FIG. 2 is an exploded view of the specialized tooling of FIG. 1;


FIG. 3 is a partial sectional view showing the tool holder, apparatus tool, and tool locking means of FIG. 1, taken along lines 3--3 of FIG. 1,


FIG. 4a is a sectional view showing positioning of the locking and release tabs for attachment and locking of the bracket sleeve to the handle bracket, taken along lines 4--4 of FIG. 1;


FIG. 4b is a sectional view showing operation of the locking and release tabs for releasing the handle bracket from the bracket sleeve;


FIG. 5 is an end view of the ceiling brush, in accordance with the invention;


FIG. 6 is a back view of the ceiling brush showing the method of attachment of the brush to the brush mounting plate;


FIG. 7 is a bottom view of the ceiling brush showing the brush bristles as extending across the mounting plate;


FIG. 8 is a bottom view of the spreading knife in accordance with the invention;


FIG. 9 is a bottom view of the texture application pad;


FIG. 10 is a side view of the texture application pad of FIG. 9; and


FIG. 11 is a perspective view of an alternate embodiment of the specialized tooling in accordance with the invention. 

DESCRIPTION OF THE PREFERRED EMBODIMENT


The preferred embodiment of the tooling in accordance with the invention is described while referring to designated figures of the drawings, and relates to specialized tooling for an improved process of applying a textured ceiling and, if
necessary, the removal of an existing acoustical ceiling.  The improved tooling and method of use provides for a faster, cleaner, less expensive and safer process.


Prior to describing the specialized tooling, the method of application of the tooling will be addressed.  When applying a textured ceiling, or especially if removing an existing acoustical ceiling, best results are realized when the work area is
first sufficiently isolated to protect surrounding areas, as described below, to insure a clean process with minimum escape of ceiling material, moisture, dust, etc.


When applying a textured ceiling, and after the work area is isolated from surrounding areas, the ceiling is brushed, or swept, clean with ceiling brush 16 (See FIGS. 5-7).  Then, spreading knife 17 (See FIG. 8) is used to apply thin amounts of
drywall "mud" to cover all ceiling tape joints and other flaws.  Texture application pad 18 (See FIG. 9) is then used to apply a texture coating coat of drywall "mud" to the ceiling.  In this step, pad 18 is dipped into a container of "mud" of desired
consistency and then pressed firmly against the properly scraped and swept ceiling.  Spreading knife 17 is then used as necessary to finish the applied texture.


Although not shown, if desired the face of application pad 18 can be provided with a pattern that can be transferred to the ceiling upon pressing of the patterned pad against the ceiling


When it is desired to remove an acoustical ceiling, the ceiling is first moistened with a fine spray or mist of water to loosen the acoustical material and any accumulated debris.  It has been found satisfactory to use a high-pressure (300-psi)

## EXERCISE TASKS
A. Copy the records from the line with "Click the trash delete notification button" to the line with "Select the POWERUP", including both of those lines.
B. Continue the text on ceiling-texturing tools from the point where it ends.

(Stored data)
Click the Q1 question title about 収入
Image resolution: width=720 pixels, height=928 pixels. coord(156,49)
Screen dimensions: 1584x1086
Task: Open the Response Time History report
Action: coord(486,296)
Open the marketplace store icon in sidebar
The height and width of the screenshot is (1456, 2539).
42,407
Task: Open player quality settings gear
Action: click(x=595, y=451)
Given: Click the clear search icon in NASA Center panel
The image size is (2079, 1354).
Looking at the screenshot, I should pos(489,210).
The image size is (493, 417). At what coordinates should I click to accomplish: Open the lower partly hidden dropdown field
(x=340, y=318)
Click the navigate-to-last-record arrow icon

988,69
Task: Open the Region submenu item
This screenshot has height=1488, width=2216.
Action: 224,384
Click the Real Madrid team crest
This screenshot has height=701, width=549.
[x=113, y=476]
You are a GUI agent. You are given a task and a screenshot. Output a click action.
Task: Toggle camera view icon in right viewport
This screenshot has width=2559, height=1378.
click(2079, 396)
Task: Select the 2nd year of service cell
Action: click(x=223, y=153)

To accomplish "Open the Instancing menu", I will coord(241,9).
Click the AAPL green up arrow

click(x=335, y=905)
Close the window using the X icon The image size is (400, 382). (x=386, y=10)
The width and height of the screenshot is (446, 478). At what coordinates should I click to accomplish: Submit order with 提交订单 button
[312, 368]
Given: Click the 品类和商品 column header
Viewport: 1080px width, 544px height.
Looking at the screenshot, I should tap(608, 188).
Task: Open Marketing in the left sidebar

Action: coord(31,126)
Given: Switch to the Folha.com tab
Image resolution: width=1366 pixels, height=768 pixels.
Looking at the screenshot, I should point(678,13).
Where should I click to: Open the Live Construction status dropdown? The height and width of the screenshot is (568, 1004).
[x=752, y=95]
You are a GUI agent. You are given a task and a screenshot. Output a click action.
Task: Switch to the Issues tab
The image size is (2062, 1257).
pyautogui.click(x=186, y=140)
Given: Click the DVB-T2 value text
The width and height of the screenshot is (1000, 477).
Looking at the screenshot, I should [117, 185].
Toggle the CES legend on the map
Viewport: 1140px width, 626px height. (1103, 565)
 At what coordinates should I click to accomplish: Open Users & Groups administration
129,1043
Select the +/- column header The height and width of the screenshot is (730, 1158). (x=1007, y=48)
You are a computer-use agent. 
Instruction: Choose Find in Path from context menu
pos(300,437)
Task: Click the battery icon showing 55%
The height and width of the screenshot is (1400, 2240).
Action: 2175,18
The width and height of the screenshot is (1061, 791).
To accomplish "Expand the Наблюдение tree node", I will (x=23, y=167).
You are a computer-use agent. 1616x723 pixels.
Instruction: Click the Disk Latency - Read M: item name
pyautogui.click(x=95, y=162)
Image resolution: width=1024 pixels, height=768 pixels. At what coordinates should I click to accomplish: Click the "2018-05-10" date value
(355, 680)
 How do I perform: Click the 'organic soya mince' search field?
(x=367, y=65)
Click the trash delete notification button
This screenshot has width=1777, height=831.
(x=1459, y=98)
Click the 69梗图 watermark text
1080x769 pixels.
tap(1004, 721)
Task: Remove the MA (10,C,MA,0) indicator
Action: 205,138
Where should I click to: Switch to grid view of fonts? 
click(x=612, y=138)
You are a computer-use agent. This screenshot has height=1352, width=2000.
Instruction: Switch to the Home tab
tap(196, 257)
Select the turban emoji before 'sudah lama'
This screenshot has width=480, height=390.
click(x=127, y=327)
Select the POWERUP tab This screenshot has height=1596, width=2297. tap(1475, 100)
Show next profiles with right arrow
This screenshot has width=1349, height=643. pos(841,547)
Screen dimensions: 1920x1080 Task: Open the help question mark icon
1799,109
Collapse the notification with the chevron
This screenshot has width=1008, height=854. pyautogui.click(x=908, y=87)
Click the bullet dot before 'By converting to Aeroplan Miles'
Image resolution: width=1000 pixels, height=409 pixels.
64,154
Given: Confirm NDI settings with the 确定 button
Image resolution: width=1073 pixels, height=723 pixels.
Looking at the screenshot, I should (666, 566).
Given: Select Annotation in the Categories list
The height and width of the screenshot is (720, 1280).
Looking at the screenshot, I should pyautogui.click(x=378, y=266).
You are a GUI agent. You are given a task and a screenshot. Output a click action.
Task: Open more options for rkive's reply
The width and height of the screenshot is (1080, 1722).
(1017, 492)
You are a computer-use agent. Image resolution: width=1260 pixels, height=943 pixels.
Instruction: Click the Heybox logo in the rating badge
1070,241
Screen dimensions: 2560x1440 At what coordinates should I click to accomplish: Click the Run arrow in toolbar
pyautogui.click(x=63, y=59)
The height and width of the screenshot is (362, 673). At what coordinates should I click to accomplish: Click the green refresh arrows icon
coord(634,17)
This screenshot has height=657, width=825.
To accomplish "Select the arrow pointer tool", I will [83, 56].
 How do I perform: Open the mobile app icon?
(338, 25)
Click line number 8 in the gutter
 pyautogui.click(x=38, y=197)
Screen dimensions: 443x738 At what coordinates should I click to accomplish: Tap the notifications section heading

## SET OF ANSWERS
A.
Click the trash delete notification button
This screenshot has width=1777, height=831.
(x=1459, y=98)
Click the 69梗图 watermark text
1080x769 pixels.
tap(1004, 721)
Task: Remove the MA (10,C,MA,0) indicator
Action: 205,138
Where should I click to: Switch to grid view of fonts? 
click(x=612, y=138)
You are a computer-use agent. This screenshot has height=1352, width=2000.
Instruction: Switch to the Home tab
tap(196, 257)
Select the turban emoji before 'sudah lama'
This screenshot has width=480, height=390.
click(x=127, y=327)
Select the POWERUP tab This screenshot has height=1596, width=2297. tap(1475, 100)

B.
construction grade water hose having attached thereto a garden type adjustable spray nozzle.  The nozzle is adjusted to provide a fine spray or mist that loosens the ceiling material while decreasing any contaminants, such as dust, from being blown from
the ceiling.


After the acoustical material is sufficiently moistened, the ceiling is scraped with scraper tool 13 (See FIG. 1) and then swept with ceiling brush 16 to remove any remaining acoustical material and associated debris.  This prepares the ceiling
for accepting the new texture material as described above.  After completion of the ceiling renovation, the means for protecting areas adjacent to the work area is detached, collected to contain the debris resulting from the ceiling project and removed
from the work area.


Referring now to the drawings, and more particularly to FIGS. 1 and 2, there is shown, generally designated 10, the assembled combination of the tool holder 11, handle bracket 12 composed of two identical halves generally designated 12a,
apparatus tool 13, tool locking knobs 14, and handle bracket sleeve 15


Tool holder 11 is of an elongated, hollow, substantially square, both inside and outside, configuration with generally planar surfaces.  Tool holder 11 can satisfactorily be constructed of stamped, bent, and welded anodized aluminum.  As shown in
FIG. 2, two longitudinal slots 11a are shown in dotted lines on the underside of holder 11 for receiving the two upturned portions 13a of tool 13 Tool 13 is positioned in holder 11 as shown in FIGS. 1 and 3 such that non-threaded holes 11b of holder 11
match up with threaded holes 13b of tool 13 when upturned, or curved, tool portions 13a are fully inserted through slots 11a.  Tool 13 has two cutouts 13d to permit insertion of upturned portions 13a sufficiently into holder 11 to align holes 11b and 13b


Tool 13 is then secured to tool holder 11, as indicated in FIG. 3, by means of threaded knobs 14 passing through non-threaded holes 11b and securely threaded into threaded holes 13b to thereby effect a secure and firm attachment of the tool 13 to
tool holder 11.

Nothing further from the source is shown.